The political atmosphere in the United States is as toxic as ever, and the lack of cohesive governance has had its affect upon the investment confidence of affluent investors.
For the first time in its 13-year history, the Spectrem Millionaire Investor Confidence Index (SMICI) experienced a drop of 17 points in one month, falling from the four-year high of 20 in April to 3, the lowest mark in more than a year.
For the first time since May of 2011, the Spectrem Affluent Investor Confidence Index (SAICI) is higher than the SMICI. While the SMICI dropped 17 points, the SAICI dropped only 4 points, indicating the confidence level of non-Millionaires is surprisingly greater than that of the wealthier investors.

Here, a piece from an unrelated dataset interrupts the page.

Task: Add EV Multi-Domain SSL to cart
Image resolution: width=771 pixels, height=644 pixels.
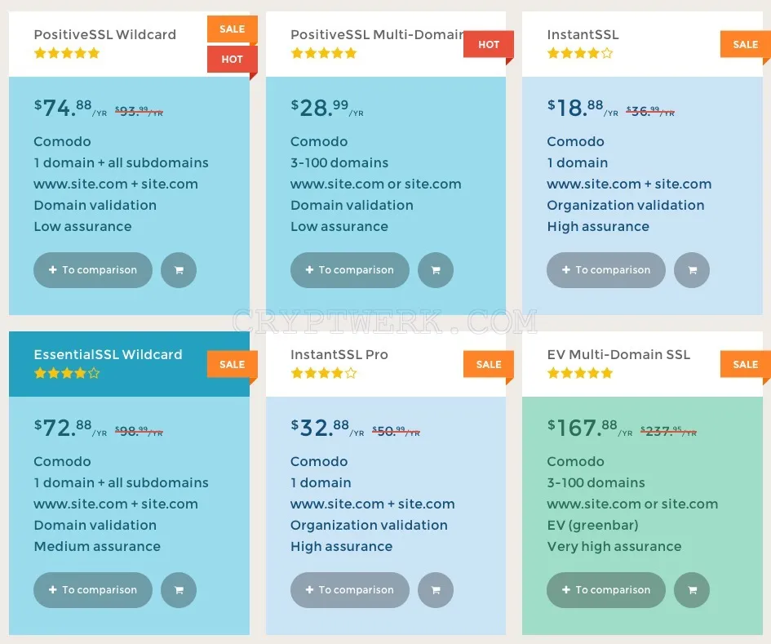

The monthly Spectrem Affluent Investor Confidence index tracks changes in investment sentiment among the 17 million households in America with more than $500,000 of investable assets. The Spectrem Millionaire Investors Confidence Index (SMICI) reflects the investment sentiment of households with more than $1 million in investable assets. The May fielding was conducted from May 19-May 23.
The significant drop in the Millionaire index comes from an increase of 15% who plan to avoid investing in the coming month. More than 39% said their intention for the month was to not invest, and that is the highest percentage of Millionaires pulling away from investments since December of 2013.
The notable decrease among Millionaires in investment intentions for stocks, stock mutual funds, individual bonds, and bond mutual funds may be a result of the overwhelming effect of the confusing political environment. Asked which stories in the news most affect their economic outlook, 54 percent of all investors said political environment was a factor, and no other story drew more than 14 percent of respondents (taxes).
The Spectrem Millionaires Household Outlook, a monthly measure of the long-term confidence in four financial factors that impact a household’s daily life, dipped almost 3 points to 24.40, its lowest level November of 2016, when politics again was key to everyone. Confidence dipped in all four categories – Household Income, Household Assets, Company Health and Economy.
By comparison, the non-Millionaires were much more willing to invest, with percentage increases in every category except cash investing (which is the least confident form of investment options). The percentage of non-Millionaires choosing not to invest dropped to 41.6 percent, only 2 percent higher than that of Millionaires. Confidence actually rose for non-Millionaires in Household Income (up more than 16 points to 24.78, the highest level since June of 2015) and Household Assets.